# Van't Hoff equation-chemical equilibrium

### How much Van't Hoff equation - effect on temperature?

Van't Hoff equation proposed equilibrium of a chemical reaction is constant at a given temperature. The equilibrium constant, Kp values can be changed with the change of temperature.

This will be evident from the study of Kp values at different temperatures of a chemical reaction.
N₂ + O₂ ⇆ 2NO

 Temperature Kp × 10⁴ 2000° K 4.08 2200° K 11.00 2400° K 25.10 2600° K 50.30

The quantitative relation, known Van't Hoff equation connecting chemical equilibrium and temperature can be derived thermodynamically starting from Gibbs - Helmholtz equation.

The Gibbs - Helmholtz equation
ΔG⁰ = ΔH⁰ + T[d(ΔG⁰)/dT]p
Zero superscripts are indicating stranded values.

or,- (ΔH⁰/T² )= -(ΔG⁰/T² )+(1/T)[d(ΔG⁰)/dT]p
or, - (ΔH⁰/T² ) = [d/dT(ΔG⁰/T)]p.

Van't Hoff isotherm

- RT lnKp = ΔG⁰

or, - R lnKp = ΔG⁰/T.

Differentiating with respect to temperature at constant pressure
- R [dlnKp/dT]p = [d/dT(ΔG⁰/T)]p.

Comparing the above two-equation

dlnKp/dT = ΔH⁰/T²

This is the differential form of Van't Hoff equation.

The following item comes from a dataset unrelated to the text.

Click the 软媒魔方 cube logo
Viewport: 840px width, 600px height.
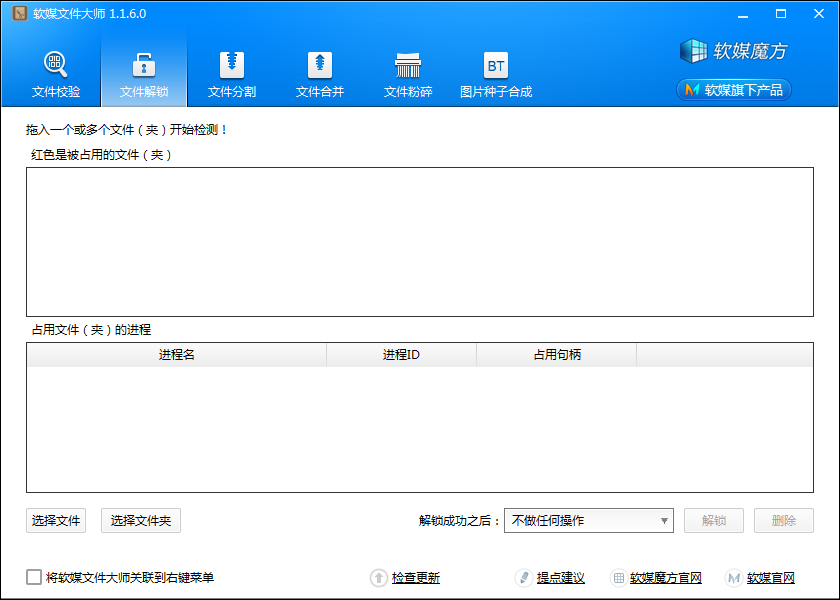(x=735, y=50)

#### The integrated form of van't Hoff equation

The greater the value of standard enthalpy of a reaction, the faster the chemical reaction reaching an equilibrium point.

dlnKp/dT = ΔH⁰/T²

Separating the variables and integrating
∫ dlnKp = (ΔH⁰/R)∫ (dT/T²)

ΔH⁰ independent of temperature.
or, lnKp = - (ΔH⁰/R)(1/T) + C
where C = integrating constant.

The integration constant can be evaluated and identified the value of ΔS⁰/R, using the relation
ΔG⁰ = ΔH⁰ - TΔS⁰.

∴ Van't hoff equation

lnKp = - (ΔH⁰/RT) + (ΔS⁰/R).

Problem
The standard free energy of chemical reaction 2A + B ⇆ 2C at 500 K = 2 KJ mol⁻¹. Calculate Kp at 500 K for the chemical reaction A + ½B ⇆ C.

Solution
Standard free energy at 500 K for the chemical reaction A + ½B ⇆ C
= (2 kJ mol⁻¹)/2
= 1 kJ mol⁻¹.

ΔG⁰ = - RT lnKp.
∴ 1 = - 8.31 × 10⁻³ × 500 × lnKp
or, lnKp = 1/(8.31 × 0.5)
= 0.2406.

∴ Kp = 1.27.

#### Heat absorption and emission in a chemical reaction

Heat absorption and emission in a chemical reaction can be studied from the following analysis.

Reactants → Products

We may study the following possibilities
• Heat absorption, ΔH⁰ = positive.
Low enthalpy side → High enthalpy side.

If heat absorbed, the forward direction of the chemical reaction is the endothermic direction and the reverse one is the exothermic direction. The dissociation of hydrogen iodide into hydrogen and Iodine is an example of this type of chemical reaction.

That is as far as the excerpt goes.